◆ **WHAT THIS TASK INVOLVES**
Which lines in the listing below contain "will"? Copy each of them.
────
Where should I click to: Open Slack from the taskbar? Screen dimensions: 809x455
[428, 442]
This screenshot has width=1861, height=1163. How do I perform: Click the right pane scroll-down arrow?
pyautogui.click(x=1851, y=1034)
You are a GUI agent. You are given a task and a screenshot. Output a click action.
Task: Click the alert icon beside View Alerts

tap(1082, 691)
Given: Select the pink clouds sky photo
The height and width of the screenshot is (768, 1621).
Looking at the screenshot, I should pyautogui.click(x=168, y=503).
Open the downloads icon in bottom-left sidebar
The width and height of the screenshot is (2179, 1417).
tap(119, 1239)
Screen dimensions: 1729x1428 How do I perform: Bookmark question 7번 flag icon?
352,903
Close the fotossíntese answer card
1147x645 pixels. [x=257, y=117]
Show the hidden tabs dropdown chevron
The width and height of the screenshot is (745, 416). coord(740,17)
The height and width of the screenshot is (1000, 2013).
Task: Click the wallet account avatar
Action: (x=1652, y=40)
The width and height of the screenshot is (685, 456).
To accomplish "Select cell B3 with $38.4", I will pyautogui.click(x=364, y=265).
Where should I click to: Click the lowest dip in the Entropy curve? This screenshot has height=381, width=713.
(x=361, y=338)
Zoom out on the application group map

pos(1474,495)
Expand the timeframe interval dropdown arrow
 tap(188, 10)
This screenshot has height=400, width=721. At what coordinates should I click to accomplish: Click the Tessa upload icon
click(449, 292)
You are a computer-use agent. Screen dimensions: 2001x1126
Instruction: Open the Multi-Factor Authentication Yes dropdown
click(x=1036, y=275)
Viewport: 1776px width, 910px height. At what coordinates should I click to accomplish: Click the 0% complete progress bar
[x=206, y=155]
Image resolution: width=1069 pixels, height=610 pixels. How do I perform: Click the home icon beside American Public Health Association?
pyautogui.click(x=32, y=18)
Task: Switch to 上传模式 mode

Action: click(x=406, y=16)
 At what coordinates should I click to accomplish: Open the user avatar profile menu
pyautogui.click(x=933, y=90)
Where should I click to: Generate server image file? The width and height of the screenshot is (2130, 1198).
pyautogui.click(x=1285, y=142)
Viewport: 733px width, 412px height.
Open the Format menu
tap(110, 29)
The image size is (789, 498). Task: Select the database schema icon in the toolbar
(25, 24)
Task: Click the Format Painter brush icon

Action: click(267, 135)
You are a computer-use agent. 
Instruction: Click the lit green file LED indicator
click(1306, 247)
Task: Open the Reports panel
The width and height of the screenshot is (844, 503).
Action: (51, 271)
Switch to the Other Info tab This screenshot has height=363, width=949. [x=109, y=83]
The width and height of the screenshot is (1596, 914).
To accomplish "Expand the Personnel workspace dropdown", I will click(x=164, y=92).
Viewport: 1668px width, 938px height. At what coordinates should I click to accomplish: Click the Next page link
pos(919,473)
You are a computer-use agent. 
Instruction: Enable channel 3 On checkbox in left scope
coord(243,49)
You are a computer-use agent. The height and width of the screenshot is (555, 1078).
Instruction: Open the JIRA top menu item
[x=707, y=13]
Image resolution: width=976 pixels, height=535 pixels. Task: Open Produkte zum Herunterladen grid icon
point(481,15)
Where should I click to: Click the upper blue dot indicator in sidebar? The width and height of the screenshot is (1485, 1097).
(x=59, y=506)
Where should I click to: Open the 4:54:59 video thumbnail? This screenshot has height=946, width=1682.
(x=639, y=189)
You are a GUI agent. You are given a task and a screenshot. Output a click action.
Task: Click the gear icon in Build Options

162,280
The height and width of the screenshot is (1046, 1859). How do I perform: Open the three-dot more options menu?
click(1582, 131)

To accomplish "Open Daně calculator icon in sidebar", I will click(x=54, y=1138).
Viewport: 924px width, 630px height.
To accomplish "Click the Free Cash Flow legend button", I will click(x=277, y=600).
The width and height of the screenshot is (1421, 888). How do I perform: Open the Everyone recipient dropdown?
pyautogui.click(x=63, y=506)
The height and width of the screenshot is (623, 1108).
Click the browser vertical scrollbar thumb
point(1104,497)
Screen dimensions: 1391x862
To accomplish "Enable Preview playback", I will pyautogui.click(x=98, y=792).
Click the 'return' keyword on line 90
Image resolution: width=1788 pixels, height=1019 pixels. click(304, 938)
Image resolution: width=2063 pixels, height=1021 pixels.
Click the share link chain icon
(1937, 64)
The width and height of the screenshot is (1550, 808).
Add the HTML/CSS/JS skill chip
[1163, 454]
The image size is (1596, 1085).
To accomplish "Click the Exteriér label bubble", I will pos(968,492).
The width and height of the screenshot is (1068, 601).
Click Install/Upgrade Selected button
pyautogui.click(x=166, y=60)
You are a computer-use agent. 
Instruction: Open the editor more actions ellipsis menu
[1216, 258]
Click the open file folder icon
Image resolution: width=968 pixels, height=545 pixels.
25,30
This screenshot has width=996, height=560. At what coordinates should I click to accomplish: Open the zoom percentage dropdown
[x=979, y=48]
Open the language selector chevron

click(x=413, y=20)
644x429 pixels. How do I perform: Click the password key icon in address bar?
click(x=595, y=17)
────
◆ **RESPONSE TO THIS EXERCISE**
To accomplish "Select cell B3 with $38.4", I will pyautogui.click(x=364, y=265).
To accomplish "Expand the Personnel workspace dropdown", I will click(x=164, y=92).
To accomplish "Open Daně calculator icon in sidebar", I will click(x=54, y=1138).
To accomplish "Click the Free Cash Flow legend button", I will click(x=277, y=600).
To accomplish "Enable Preview playback", I will pyautogui.click(x=98, y=792).
To accomplish "Click the Exteriér label bubble", I will pos(968,492).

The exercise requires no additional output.